The timeline immediately following Prince of Thorns largely focuses on Jorg’s quest to help Gog, the leucrota child adopted by Jorg who possesses powerful but uncontrolled abilities in fire-magic. Although Jorg is advised that Gog is too dangerous to keep alive, he is committed to helping Gog master his incredible powers. Gog is another one of my favorite characters in the book. Although he appears monstrous on the outside, Gog is just a little boy and brings out the humanity in Jorg.
Jorg is literally haunted by his dark past, including a dead child that is always there, watching him. To gain some respite from his unmitigated sorrow, Jorg’s memories are stored in a memory box, one of the sci-fi elements of the book, which also connects to Mark Lawrence’s excellent Impossible Times trilogy. Flashbacks occur throughout King of Thorns as Jorg cannot resist the urge to open the memory box and understand his past. The flashbacks are supplemented by what we learn from Katherine’s journal. There are a number of surprising revelations throughout King of Thorns that will leave the reader’s heart as broken as this post-apocalyptic world.
Fortunately, Jorg’s dark humor is also in peak form throughout the novel. There are plenty of clever Easter eggs and witticisms throughout the book, including references to Star Trek, American Pie, and various aspects of our modern technology.
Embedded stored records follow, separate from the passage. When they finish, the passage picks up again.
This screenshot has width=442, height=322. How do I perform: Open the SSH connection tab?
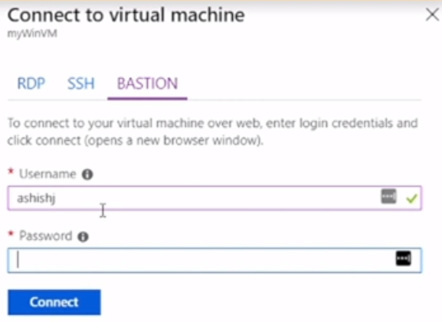pyautogui.click(x=81, y=83)
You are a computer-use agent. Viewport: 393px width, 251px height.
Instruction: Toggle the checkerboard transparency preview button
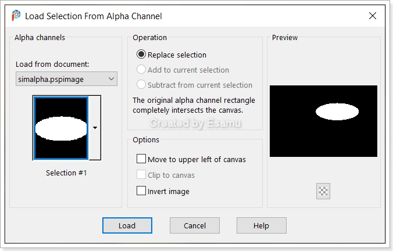pyautogui.click(x=323, y=191)
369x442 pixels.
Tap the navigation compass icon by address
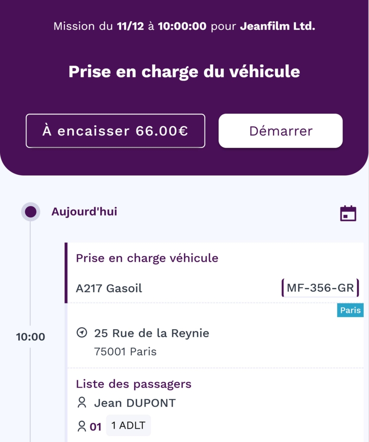click(x=81, y=333)
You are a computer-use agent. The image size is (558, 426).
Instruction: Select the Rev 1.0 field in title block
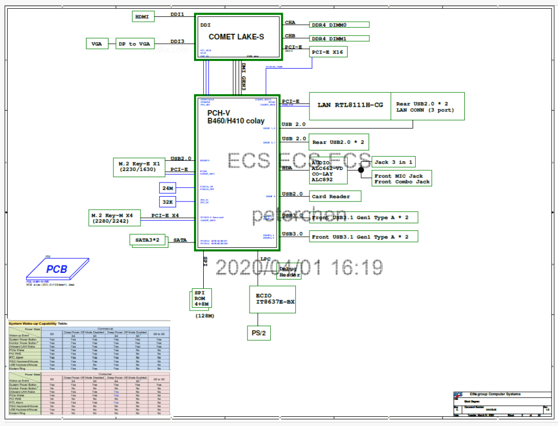[547, 409]
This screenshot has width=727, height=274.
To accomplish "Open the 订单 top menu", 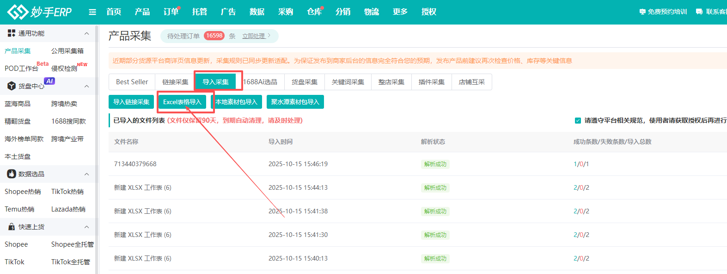I will (x=171, y=12).
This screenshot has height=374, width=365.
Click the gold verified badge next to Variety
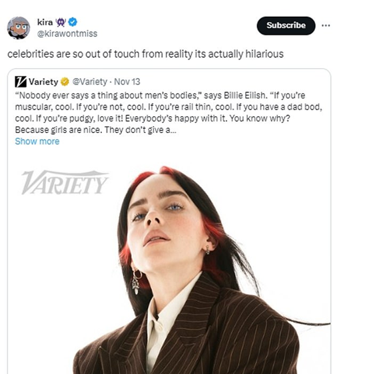(x=65, y=81)
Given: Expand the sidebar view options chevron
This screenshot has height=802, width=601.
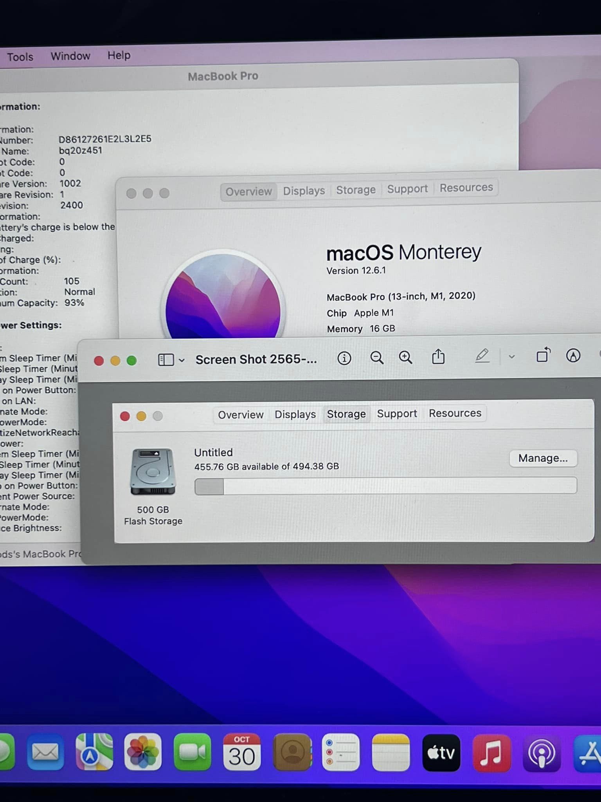Looking at the screenshot, I should tap(182, 360).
The technological understanding of our age is long gone. The people of the Broken Empire refer to us as Builders based on our impressive but now-decayed architecture left behind. I’m convinced that the Tall Castle of Ancrath is simply the remains of an old Parisian skyscraper.
King of Thorns also marks the first appearance of Dr. Elias Taproot, who provides a unifying thread throughout Mark Lawrence’s five trilogies, giving the sci-fi backbone to books that may seem at first like pure fantasy. Here we also meet Fexler Brews, a data echo who provides another key element of worldbuilding in the Broken Empire.
As always, Mark Lawrence is precise and methodical with his writing, giving his readers clues to build the greater picture of his universe. We are hearing the story from a possibly unreliable narrator who has limited knowledge about the world in which he is living and a lot of suppressed memories. Although the story is infused with magic, much of this is simply remnants of our modern science that people in the post-apocalyptic future no longer understand.
Jorg is still an evil anti-hero driven by revenge, but he grows so much in this book. He deals with the ghosts of his past, both literal and figurative, and he grows to care more deeply about other people, especially his Road Brothers, his aunt Katherine, and his wife Miana. Jorg is still a brutally violent psychopath. But he’s a brutally violent psychopath who cares.
Mark Lawrence is the Fyodor Dostoevsky of grimdark fantasy, eloquently combining an in-depth character study of a psychologically disturbed protagonist (Crime and Punishment) with layers of political intrigue (Demons) and complicated family dynamics (The Brothers Karamazov). Like Dostoevsky, Mark Lawrence’s writing is beautiful and poetic, especially as Jorg has grown as a narrator since Prince of Thorns. There are so many quotable lines in King of Thorns, some heart-wrenching and others laugh-out-loud hilarious. As a reader, I wanted to savor every word.
Mark Lawrence is known for the iconic opening lines of his novels, lines that will stick with you long after you’ve finished the book. But the most iconic lines in King of Thorns are at the very end, words that will haunt you for years to come. King of Thorns is one of Mark Lawrence’s finest achievements in a career marked by consistent excellence. If you haven’t already explored the world of the Broken Empire, Jorg is waiting for you.